Work to complete
Check each line of the listing below for the string "thumbnail", and copy the ones that have it.

Record set

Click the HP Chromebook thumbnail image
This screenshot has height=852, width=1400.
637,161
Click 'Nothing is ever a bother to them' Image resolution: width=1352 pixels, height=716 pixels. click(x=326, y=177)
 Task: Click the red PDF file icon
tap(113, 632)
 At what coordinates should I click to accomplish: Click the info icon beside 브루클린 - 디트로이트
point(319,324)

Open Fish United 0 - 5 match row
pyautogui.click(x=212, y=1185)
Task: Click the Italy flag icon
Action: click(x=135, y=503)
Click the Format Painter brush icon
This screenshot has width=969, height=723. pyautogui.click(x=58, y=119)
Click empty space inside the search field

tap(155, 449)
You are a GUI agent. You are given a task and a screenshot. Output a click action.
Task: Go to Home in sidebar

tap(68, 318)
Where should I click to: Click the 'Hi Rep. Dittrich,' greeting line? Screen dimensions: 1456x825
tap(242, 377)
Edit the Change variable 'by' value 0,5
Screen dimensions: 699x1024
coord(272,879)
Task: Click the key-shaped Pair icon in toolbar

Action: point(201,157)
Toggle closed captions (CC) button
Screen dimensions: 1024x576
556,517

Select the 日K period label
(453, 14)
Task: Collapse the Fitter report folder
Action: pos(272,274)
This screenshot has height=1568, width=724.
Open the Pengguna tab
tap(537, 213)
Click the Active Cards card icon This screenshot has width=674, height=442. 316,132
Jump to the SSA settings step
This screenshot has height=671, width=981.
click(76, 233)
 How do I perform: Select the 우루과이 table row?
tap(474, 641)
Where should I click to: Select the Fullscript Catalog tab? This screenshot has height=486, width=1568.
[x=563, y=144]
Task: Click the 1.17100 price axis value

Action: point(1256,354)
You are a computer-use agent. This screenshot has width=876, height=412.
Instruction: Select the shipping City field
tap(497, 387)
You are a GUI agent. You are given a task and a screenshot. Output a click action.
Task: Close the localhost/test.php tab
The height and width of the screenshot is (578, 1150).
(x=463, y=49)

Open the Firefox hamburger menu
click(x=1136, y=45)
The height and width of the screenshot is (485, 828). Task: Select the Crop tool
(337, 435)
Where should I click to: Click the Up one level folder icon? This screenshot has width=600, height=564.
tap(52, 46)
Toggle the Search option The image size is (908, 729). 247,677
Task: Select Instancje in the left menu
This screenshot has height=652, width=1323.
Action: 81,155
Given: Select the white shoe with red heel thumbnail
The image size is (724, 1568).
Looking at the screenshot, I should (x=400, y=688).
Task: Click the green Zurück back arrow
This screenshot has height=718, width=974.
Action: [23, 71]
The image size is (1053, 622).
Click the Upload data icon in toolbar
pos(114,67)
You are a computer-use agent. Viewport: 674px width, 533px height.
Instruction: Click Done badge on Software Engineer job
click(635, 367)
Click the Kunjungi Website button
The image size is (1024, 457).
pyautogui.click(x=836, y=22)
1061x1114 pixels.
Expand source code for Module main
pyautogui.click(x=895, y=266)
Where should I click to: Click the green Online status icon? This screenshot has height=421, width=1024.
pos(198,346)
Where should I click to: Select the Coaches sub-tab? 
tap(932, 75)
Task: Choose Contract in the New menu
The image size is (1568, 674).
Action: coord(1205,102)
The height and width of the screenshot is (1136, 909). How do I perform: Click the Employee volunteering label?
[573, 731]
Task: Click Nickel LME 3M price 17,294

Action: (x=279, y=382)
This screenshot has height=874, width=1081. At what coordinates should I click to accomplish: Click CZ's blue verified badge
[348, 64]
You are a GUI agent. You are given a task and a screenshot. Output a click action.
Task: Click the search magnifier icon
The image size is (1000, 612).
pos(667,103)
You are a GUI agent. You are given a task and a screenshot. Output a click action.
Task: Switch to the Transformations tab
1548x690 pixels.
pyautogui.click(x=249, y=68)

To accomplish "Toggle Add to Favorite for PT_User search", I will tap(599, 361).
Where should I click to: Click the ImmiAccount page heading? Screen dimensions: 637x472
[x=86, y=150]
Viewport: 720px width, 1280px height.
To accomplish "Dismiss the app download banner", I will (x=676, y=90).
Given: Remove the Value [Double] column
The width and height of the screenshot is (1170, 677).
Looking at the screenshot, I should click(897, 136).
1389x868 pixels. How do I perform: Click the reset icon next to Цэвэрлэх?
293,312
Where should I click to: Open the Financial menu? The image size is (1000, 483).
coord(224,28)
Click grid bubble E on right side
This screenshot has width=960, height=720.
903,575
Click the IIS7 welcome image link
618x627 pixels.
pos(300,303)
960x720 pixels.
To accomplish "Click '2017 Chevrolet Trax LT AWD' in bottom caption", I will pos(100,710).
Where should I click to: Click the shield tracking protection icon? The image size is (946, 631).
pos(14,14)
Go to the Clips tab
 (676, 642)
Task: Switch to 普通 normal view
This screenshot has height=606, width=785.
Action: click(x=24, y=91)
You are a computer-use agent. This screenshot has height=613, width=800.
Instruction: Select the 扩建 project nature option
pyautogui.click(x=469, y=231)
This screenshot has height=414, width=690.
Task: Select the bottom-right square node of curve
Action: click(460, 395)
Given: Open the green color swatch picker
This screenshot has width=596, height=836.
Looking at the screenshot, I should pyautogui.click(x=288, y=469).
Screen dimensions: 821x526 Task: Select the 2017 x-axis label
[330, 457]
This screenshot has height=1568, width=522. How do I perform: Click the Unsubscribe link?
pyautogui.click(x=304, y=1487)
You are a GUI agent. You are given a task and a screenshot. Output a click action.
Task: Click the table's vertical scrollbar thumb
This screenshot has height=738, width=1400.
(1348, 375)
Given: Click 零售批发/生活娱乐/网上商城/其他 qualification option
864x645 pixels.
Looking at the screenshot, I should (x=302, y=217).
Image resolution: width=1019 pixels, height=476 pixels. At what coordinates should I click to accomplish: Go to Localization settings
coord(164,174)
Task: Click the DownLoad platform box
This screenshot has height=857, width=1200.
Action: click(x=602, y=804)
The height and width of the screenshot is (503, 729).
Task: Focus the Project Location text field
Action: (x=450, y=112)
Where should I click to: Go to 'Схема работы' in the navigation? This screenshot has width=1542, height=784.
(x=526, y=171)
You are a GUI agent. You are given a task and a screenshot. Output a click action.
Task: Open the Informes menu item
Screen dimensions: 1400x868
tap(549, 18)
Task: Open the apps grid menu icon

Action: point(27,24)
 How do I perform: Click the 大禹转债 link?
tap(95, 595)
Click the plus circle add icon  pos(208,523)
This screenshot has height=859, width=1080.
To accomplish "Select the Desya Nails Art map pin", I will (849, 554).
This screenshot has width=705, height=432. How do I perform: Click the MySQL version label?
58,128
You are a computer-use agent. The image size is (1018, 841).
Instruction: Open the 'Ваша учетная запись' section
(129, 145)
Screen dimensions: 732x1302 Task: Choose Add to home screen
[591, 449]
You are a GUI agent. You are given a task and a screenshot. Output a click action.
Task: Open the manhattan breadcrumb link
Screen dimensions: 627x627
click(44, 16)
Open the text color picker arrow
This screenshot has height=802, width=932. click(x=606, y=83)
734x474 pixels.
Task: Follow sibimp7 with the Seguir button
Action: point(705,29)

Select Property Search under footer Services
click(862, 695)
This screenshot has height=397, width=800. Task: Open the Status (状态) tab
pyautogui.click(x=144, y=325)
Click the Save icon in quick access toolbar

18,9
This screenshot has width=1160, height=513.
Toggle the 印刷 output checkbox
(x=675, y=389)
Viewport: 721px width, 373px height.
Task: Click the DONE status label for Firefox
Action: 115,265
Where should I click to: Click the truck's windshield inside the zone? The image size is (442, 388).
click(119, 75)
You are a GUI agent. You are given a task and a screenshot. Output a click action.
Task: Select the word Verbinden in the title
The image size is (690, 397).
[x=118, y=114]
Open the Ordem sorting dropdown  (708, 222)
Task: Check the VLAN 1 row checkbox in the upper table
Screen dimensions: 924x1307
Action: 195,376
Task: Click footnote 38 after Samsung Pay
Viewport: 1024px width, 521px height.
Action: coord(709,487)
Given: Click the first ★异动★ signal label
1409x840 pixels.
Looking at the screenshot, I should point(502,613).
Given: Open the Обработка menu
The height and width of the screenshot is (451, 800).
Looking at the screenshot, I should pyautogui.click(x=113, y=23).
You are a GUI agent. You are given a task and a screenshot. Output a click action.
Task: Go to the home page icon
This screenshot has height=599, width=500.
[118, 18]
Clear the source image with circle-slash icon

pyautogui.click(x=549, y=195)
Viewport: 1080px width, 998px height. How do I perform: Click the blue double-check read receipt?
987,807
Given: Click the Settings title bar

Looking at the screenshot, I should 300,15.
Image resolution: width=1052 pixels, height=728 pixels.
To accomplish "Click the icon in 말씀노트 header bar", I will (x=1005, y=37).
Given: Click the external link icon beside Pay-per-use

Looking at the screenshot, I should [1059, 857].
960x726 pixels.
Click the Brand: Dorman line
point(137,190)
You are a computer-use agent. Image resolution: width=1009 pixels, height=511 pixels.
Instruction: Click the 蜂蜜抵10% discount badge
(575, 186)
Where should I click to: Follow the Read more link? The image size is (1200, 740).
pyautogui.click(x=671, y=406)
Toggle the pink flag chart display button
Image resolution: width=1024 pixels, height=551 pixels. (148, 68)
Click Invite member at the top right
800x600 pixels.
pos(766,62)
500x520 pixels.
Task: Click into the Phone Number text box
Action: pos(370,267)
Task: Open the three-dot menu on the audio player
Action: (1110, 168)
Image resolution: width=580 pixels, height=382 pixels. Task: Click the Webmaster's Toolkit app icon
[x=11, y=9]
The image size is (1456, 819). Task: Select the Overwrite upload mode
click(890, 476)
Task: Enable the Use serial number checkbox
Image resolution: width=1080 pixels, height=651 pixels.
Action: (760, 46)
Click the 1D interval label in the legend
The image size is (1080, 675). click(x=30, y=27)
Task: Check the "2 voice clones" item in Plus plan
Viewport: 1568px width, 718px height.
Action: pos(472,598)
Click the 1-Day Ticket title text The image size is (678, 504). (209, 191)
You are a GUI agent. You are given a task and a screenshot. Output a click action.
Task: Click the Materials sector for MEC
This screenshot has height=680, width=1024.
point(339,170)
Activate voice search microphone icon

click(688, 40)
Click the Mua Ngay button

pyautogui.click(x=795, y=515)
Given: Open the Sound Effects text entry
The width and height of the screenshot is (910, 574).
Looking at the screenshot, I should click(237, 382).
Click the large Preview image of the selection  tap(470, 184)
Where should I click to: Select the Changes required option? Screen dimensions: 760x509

Response to the exercise
Click the HP Chromebook thumbnail image
Given: Select the white shoe with red heel thumbnail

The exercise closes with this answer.